I like to wash the berries immediately and then turn them hat-side down on paper towels, lining them up like little soldiers. The berries dry this way, and, once dry, are much easier to keep refrigerated for a couple of days at least, before they begin to leak and soften. I will put some in a Tupperware container and store them in the freezer for boysenberry buckle in the fall.
We’ve tried growing other berries in our garden without success. They either don’t grow at all, or the bunny eats them before they the canes can establish, or the boysenberries somehow cross-pollinate, turning what used to be blackberry canes into boysens. Can this be possible? Whatever cross-pollination experiments are going on in our backyard, we choose to leave alone and simply accept nature’s good fortune.
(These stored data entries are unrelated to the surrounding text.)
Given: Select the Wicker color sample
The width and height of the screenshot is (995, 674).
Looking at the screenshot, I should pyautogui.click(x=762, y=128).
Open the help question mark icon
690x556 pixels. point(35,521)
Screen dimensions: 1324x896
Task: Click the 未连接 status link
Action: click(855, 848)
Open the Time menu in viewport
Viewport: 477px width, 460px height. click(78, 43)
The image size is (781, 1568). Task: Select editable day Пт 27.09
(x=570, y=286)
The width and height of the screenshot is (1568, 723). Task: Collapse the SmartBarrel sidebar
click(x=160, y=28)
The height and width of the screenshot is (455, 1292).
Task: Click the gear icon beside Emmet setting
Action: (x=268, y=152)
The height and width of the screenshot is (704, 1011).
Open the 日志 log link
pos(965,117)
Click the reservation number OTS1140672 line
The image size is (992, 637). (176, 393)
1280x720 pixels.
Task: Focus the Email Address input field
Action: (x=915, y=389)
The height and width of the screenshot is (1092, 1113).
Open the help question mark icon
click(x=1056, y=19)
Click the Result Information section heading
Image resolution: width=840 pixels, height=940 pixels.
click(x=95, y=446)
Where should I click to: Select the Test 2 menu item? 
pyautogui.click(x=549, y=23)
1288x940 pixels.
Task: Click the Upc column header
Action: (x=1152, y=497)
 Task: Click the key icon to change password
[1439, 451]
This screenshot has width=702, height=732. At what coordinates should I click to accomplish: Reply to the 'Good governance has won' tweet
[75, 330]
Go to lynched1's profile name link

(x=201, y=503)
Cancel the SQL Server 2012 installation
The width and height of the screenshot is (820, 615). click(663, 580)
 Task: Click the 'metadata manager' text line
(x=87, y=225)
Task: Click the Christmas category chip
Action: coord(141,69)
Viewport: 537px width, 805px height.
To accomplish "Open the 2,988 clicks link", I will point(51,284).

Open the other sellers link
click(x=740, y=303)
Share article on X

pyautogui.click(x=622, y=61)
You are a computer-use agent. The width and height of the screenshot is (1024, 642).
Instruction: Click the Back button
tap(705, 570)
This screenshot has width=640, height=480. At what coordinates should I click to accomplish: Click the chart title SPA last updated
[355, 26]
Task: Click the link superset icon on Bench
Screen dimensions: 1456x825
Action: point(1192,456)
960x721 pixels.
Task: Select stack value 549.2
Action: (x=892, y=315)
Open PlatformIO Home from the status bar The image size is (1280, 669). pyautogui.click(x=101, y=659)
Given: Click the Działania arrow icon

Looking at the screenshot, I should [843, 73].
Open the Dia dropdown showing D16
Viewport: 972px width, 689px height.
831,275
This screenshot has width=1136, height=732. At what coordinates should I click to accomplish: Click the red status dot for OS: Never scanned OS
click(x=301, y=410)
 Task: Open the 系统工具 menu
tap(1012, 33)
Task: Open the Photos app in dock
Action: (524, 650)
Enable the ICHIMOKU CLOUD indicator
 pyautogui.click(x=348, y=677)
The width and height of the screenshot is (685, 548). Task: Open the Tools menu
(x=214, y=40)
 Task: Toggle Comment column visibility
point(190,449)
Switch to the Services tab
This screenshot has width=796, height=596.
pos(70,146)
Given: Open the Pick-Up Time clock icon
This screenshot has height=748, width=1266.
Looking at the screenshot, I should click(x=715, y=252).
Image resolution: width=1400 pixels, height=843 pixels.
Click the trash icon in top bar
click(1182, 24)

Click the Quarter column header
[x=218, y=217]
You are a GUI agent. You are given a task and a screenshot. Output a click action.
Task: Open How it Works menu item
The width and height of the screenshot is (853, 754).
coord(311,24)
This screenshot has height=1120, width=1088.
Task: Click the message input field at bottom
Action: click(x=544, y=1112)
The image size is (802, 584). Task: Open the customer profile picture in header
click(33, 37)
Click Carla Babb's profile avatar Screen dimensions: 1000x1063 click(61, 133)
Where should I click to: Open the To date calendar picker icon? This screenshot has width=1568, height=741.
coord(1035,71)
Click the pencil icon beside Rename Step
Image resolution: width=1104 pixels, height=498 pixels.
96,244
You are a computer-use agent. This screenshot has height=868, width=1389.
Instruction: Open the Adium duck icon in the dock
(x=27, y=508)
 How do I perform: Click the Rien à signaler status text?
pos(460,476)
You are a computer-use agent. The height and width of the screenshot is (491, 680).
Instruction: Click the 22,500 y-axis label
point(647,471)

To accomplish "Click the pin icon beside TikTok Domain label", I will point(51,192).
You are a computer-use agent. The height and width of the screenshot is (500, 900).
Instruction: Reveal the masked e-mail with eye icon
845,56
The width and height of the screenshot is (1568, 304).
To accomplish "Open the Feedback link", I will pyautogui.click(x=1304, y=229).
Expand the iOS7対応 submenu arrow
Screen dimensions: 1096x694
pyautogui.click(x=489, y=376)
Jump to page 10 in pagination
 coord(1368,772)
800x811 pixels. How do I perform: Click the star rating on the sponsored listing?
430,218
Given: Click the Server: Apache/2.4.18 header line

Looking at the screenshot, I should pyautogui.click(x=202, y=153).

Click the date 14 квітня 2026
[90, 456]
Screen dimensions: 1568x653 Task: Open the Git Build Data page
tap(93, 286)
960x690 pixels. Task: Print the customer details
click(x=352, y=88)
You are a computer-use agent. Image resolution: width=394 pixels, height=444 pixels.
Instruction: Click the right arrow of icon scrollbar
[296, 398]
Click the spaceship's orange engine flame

We have become excellent boysenberry farmers largely due to our own laziness.
The LA Times published a great article on boysens recently, which said that a hybrid was now available in supermarkets. While I’m sure the new hybrid has a similar taste, I doubt that it can match the true “berry-ness” of the boysen. I think that boysenberries are much like the old Sequoia strawberry – best grown in the home garden, and eaten nearly immediately.